A control panel CPX maybe.
3:
- Assuming then that the application in question is using Atari XBIOS to output midi and does not go through the ACIA hardware which is not there.
From the midi software I tried it seems a lot of them appears to ignore the Atari API and goes direct to hardware.
For something like Cubase it could certainly be possible to make an MROS driver that talks directly to ISA MPU401, or probably better, goes through the Atari XBIOS interface.
And the even longer:
There is currently no shared sound-system.
And also no XBIOS sound driver for compatibility with STe sound through the Atari XBIOS.
Each of the programs I made where done by directly programming for a specific sound hardware. A'la MS-DOS, or you know, Atari.

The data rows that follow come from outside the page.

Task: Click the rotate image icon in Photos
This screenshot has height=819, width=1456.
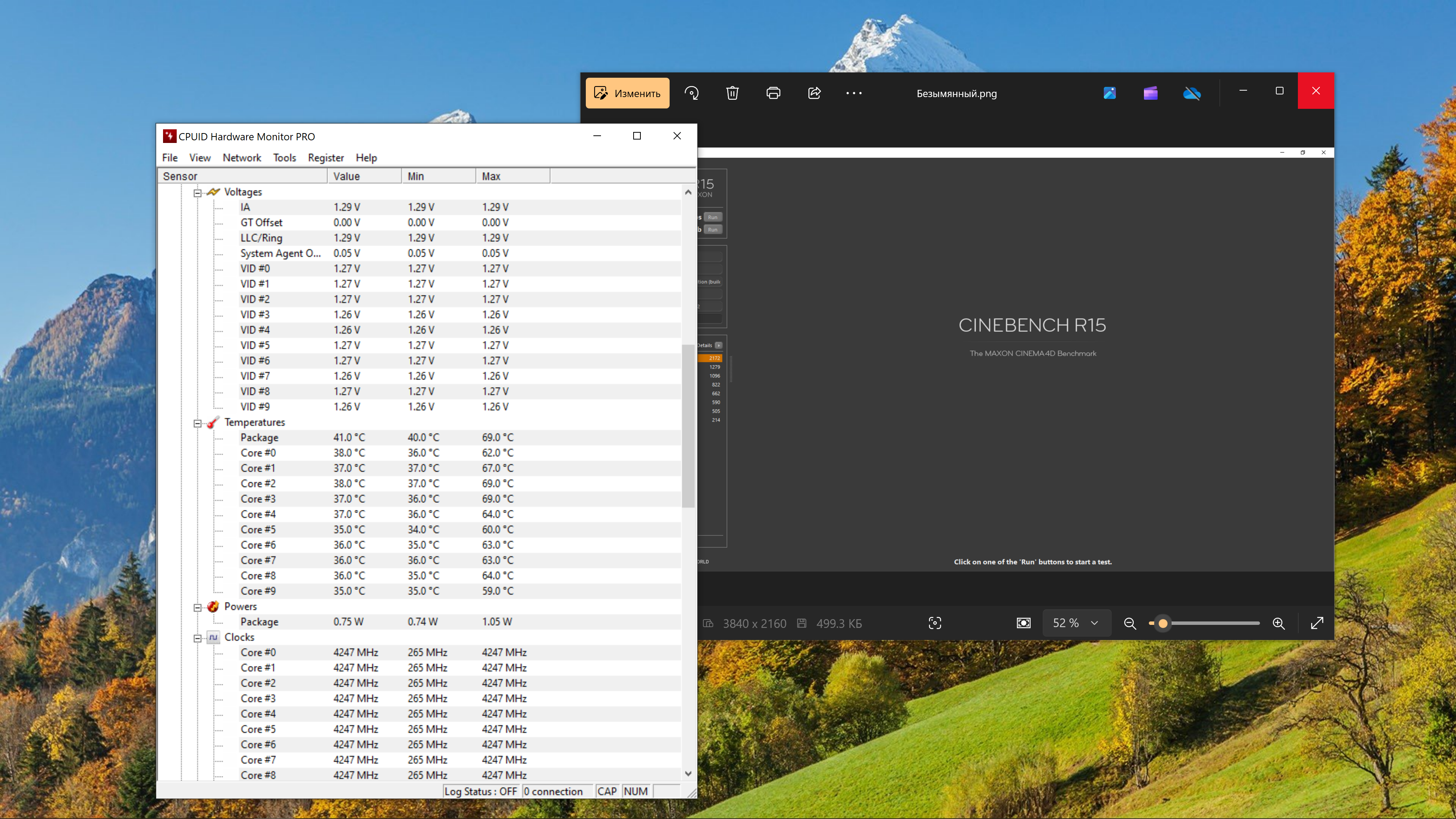Action: pyautogui.click(x=691, y=93)
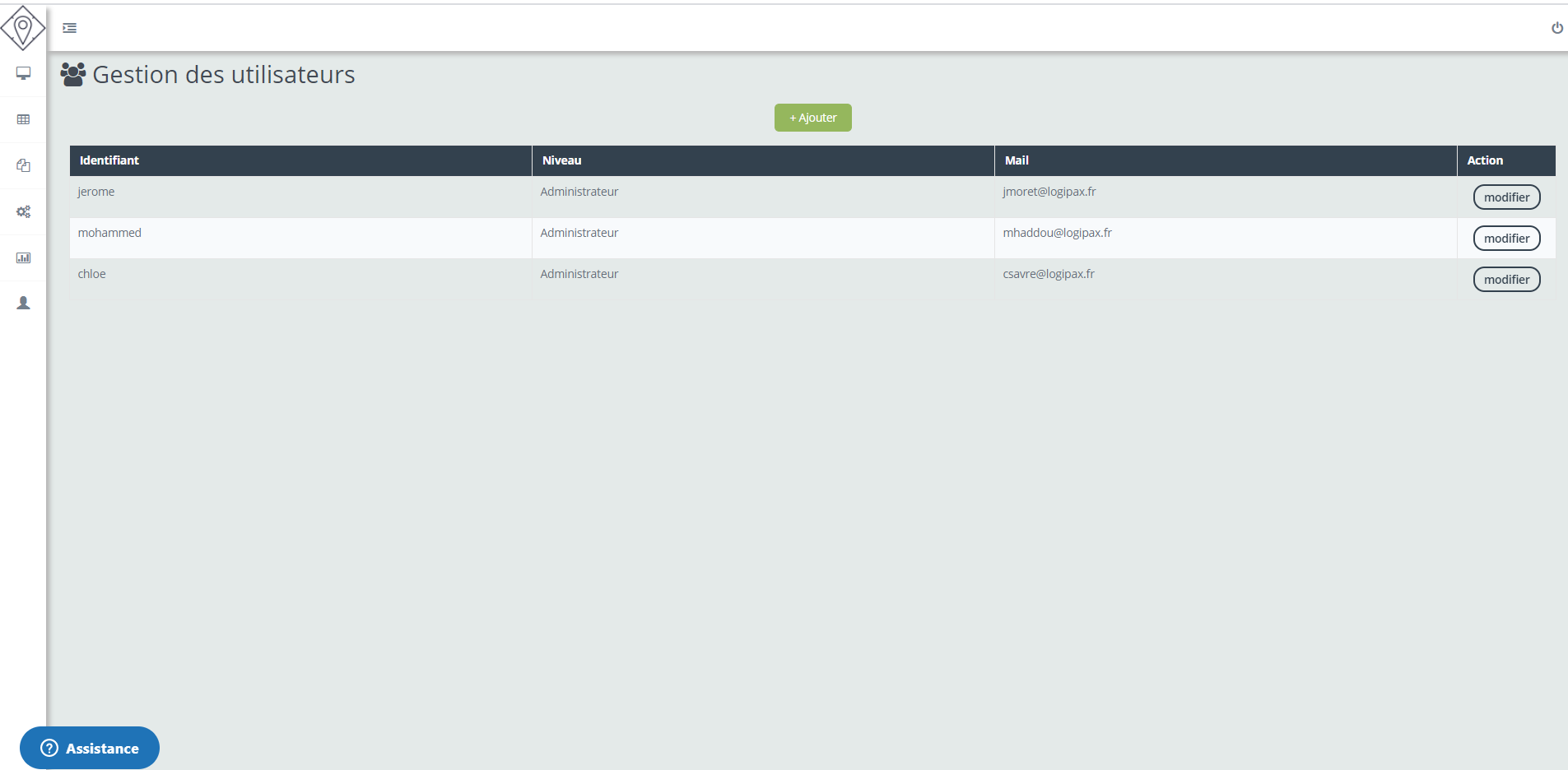Image resolution: width=1568 pixels, height=770 pixels.
Task: Click the users group icon beside the page title
Action: 74,74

The mod player for mxplay was done to try out programming the GUS.
Doom: SB + Midi or OPL
Tyrian: SB + OPL
Quake: SB
The ESS cards are SB compatible but has custom extensions which should make them
much better suited for Raven compared to SB and I really want to get around exploring that.
There's no getting around the fact that GUS is better than all with it's hardware accelerated everything but it's also much more complex to program for.
But, the big elefant is that some kind of soundsystem would be great so programs wouldn't need to code specifically for each type of device.
Atari XBIOS would be a good start for compatiblity reasons, but that interface is made for very simple hardware in comparison and too limiting to take advantage of the more advanced stuff PC's had available with their ISA cards. Thinking especially about GUS and AWE.
Something in the spririt of DirectSound but simpler would be nice. Ie; automatically take advantage of hardware-mixing, usage of sound-ram, whatever exists, and this without a game/program having to know any details about what card(s) are in the machine.